TASK
From the entries below, transcribe exactly the lines between the line holding "AGB (54, 2522)" and the line holding "[Auf Pinterest pinnen] (96, 1160)", inclusive; skip all other lines.

(Stored records)
· · · · ·

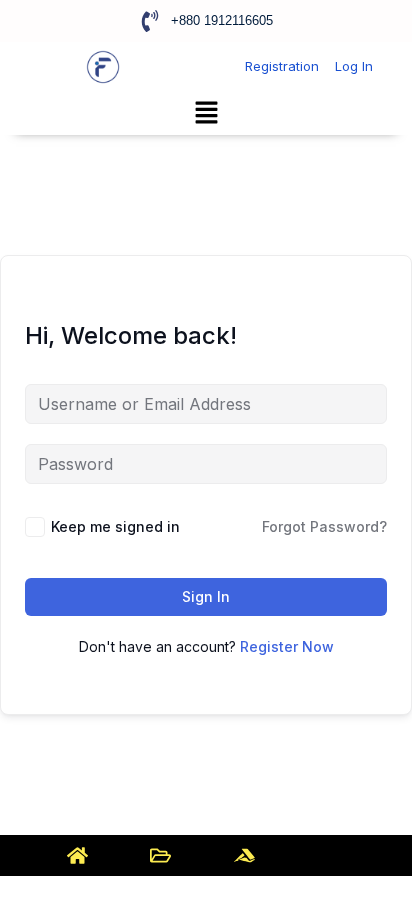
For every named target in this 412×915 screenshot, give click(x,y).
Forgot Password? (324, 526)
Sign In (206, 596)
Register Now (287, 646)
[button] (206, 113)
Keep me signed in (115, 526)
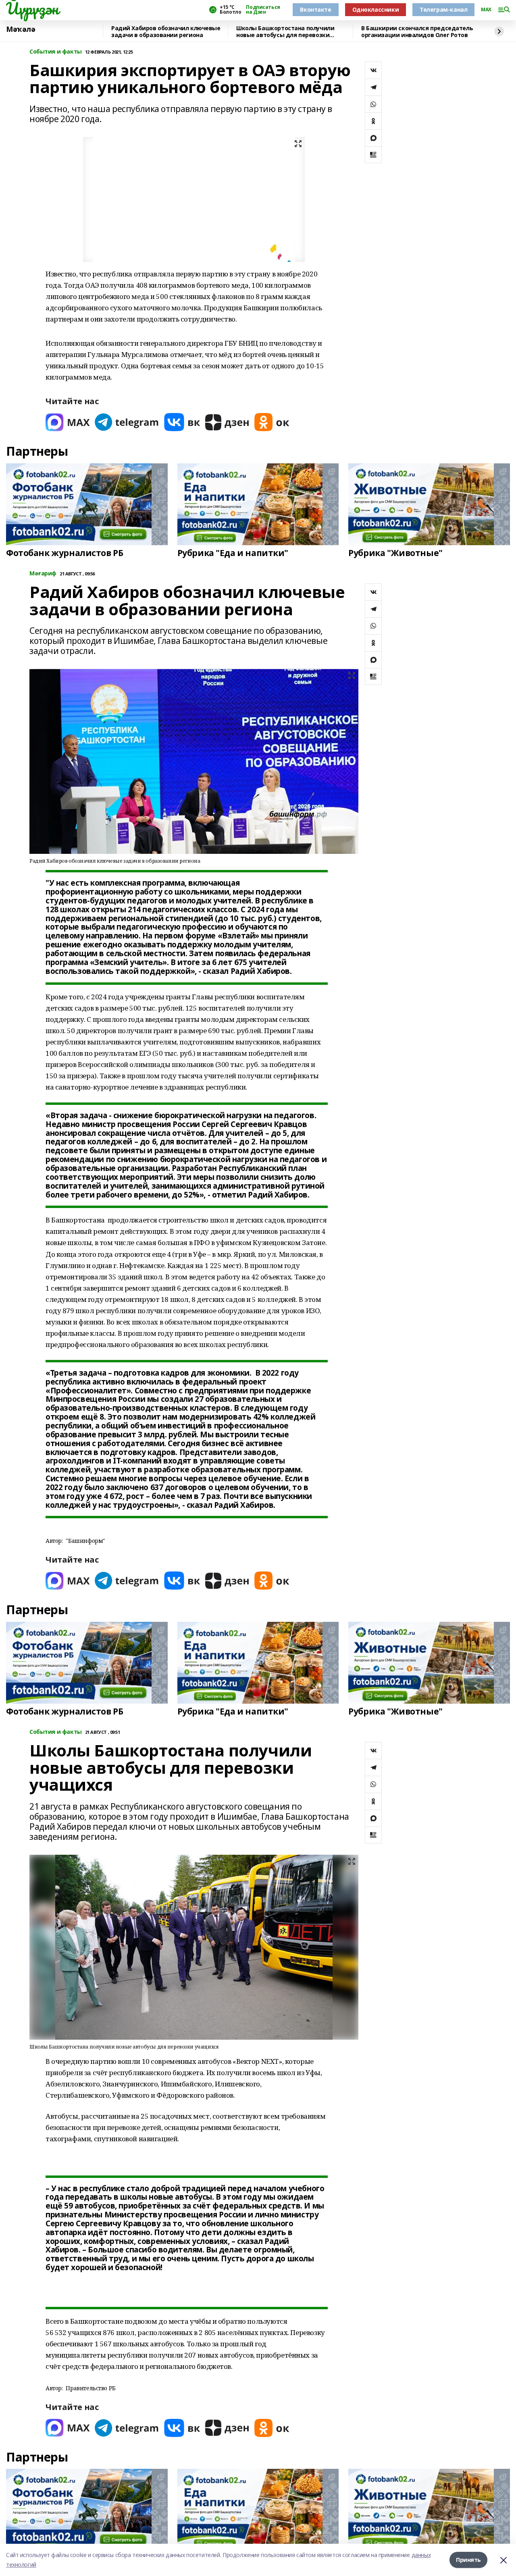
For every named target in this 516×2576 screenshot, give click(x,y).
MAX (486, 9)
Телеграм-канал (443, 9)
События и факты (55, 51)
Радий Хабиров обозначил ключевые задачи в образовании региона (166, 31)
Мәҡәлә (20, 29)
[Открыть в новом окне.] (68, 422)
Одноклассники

· · · · ·

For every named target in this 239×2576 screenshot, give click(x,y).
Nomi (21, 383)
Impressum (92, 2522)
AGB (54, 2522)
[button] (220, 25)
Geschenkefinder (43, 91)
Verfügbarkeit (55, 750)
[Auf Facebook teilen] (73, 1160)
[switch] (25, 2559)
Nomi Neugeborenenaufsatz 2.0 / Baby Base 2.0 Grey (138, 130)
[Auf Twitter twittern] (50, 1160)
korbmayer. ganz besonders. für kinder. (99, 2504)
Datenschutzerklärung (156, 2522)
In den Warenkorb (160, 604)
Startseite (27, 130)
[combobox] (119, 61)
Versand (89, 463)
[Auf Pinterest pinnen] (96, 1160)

· · · · ·

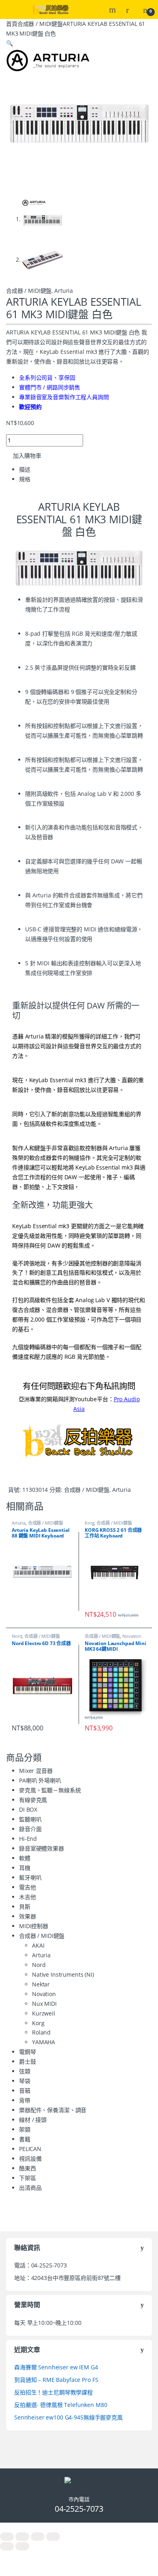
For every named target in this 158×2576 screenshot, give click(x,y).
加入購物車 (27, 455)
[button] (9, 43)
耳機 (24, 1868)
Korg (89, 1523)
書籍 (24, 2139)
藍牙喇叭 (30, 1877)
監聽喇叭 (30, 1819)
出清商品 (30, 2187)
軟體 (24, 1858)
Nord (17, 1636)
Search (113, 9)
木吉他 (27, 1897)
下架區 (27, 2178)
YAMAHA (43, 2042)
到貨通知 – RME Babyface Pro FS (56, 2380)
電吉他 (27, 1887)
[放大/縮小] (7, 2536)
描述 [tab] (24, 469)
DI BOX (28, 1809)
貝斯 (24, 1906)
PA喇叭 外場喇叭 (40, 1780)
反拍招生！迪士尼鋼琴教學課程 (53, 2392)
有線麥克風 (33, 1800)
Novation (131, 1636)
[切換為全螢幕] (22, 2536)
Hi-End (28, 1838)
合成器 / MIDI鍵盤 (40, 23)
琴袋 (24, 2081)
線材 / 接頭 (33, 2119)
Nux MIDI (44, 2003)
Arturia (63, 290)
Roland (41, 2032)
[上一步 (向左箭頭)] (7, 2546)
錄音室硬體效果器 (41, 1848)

· · · · ·

SOLUTION TO THIS EXERCISE
AGB (54, 2522)
[button] (220, 25)
Geschenkefinder (43, 91)
Verfügbarkeit (55, 750)
[Auf Facebook teilen] (73, 1160)
[switch] (25, 2559)
Nomi Neugeborenenaufsatz 2.0 / Baby Base 2.0 Grey (138, 130)
[Auf Twitter twittern] (50, 1160)
korbmayer. ganz besonders. für kinder. (99, 2504)
Datenschutzerklärung (156, 2522)
In den Warenkorb (160, 604)
Startseite (27, 130)
[combobox] (119, 61)
Versand (89, 463)
[Auf Pinterest pinnen] (96, 1160)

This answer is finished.